Where Playwright fits in scraping
Playwright is the right tool when the data is rendered client-side and an HTTP client can't reach it: single-page apps that fetch via XHR after first paint, infinite-scroll lists, OAuth login flows, anything that requires real DOM events. It runs ~200MB of RAM per browser context — far heavier than curl_cffi — so use it only when the lighter approach doesn't work.
The Python API is the most common in scraping. async_playwright integrates with asyncio cleanly, and scrapy-playwright wraps it as a Scrapy downloader middleware for crawls that need browser rendering only on specific pages. The Node.js version is the original and slightly ahead on features but the Python one is feature-stable enough to match.
Why default Playwright gets blocked
Vanilla Playwright is detected on multiple surfaces simultaneously:
navigator.webdriver === true— the most-checked flag, set by Playwright and Selenium alike.- CDP connection signal — anti-bot scripts probe for
window.cdc_properties and Runtime.evaluate timing artifacts. - Headless mode tells — missing chrome.runtime, missing plugins, languages array of length 1, no permissions API.
- Function.toString() inspection — any stealth plugin that patches methods at the JS level fails this check (see the toString inspection entry).
- Default Playwright User-Agent includes "HeadlessChrome" unless explicitly overridden.
Setting headless: false and overriding the User-Agent removes the cheap detections but the CDP signal and toString inspection still fire. Production stealth requires a patched fork rather than runtime configuration.

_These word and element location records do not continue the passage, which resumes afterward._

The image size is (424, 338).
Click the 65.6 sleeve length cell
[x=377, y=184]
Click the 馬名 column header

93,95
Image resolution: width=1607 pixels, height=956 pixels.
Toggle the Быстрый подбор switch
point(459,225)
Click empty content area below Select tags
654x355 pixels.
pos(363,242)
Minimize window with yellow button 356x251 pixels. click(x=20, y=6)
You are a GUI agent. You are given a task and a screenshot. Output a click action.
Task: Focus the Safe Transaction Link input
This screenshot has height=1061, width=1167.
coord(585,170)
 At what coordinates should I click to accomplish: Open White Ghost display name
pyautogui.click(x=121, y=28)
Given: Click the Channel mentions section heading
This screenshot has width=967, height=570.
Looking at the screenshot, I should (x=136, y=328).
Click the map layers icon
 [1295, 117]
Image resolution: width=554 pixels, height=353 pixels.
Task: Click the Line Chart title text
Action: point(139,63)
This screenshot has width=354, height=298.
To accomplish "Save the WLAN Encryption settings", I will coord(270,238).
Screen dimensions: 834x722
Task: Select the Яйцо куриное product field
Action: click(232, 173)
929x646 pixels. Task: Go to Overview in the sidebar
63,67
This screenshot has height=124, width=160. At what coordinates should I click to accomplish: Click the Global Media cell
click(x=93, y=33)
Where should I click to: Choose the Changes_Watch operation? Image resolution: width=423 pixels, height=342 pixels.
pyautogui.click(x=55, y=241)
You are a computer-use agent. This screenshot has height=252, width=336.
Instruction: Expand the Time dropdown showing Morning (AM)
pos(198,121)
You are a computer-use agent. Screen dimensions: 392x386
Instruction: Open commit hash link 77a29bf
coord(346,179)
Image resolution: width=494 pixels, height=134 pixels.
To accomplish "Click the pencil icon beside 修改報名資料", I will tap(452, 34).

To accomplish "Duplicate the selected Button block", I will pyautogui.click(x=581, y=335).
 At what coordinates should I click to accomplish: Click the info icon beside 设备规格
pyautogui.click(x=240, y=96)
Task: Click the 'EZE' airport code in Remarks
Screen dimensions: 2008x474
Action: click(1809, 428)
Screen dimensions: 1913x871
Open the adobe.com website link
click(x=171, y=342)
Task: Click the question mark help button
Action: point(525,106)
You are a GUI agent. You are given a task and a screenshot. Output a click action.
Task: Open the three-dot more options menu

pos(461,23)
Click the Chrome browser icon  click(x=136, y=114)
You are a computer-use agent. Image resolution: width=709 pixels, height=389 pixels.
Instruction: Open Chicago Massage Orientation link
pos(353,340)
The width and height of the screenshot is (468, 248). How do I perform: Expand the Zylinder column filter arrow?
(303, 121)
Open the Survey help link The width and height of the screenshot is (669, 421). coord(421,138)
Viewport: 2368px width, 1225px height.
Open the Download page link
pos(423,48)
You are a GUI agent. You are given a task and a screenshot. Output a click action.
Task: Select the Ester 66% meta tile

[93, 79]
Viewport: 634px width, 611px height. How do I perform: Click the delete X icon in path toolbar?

Playwright vs Puppeteer vs Selenium
Picking between the three:
- Playwright — multi-browser, multi-language, modern auto-wait API. Default choice for new scrapers in Python or Node. Fastest learning curve.
- Puppeteer — Node-only, Chromium-only. Smaller API surface, mature ecosystem, slightly faster startup. Pick if you're Node-only and don't need Firefox/WebKit.
- Selenium — widest browser support (Safari, Edge, even mobile WebDriver), oldest API. Pick if you need Safari testing or have an existing Selenium codebase. Most detectable of the three.
All three are equally easy to detect on a default install. The patched variants exist for Playwright/Puppeteer (Camoufox, PatchRight, undetected-chromedriver, SeleniumBase UC), so the stealth ecosystem is the practical tiebreaker.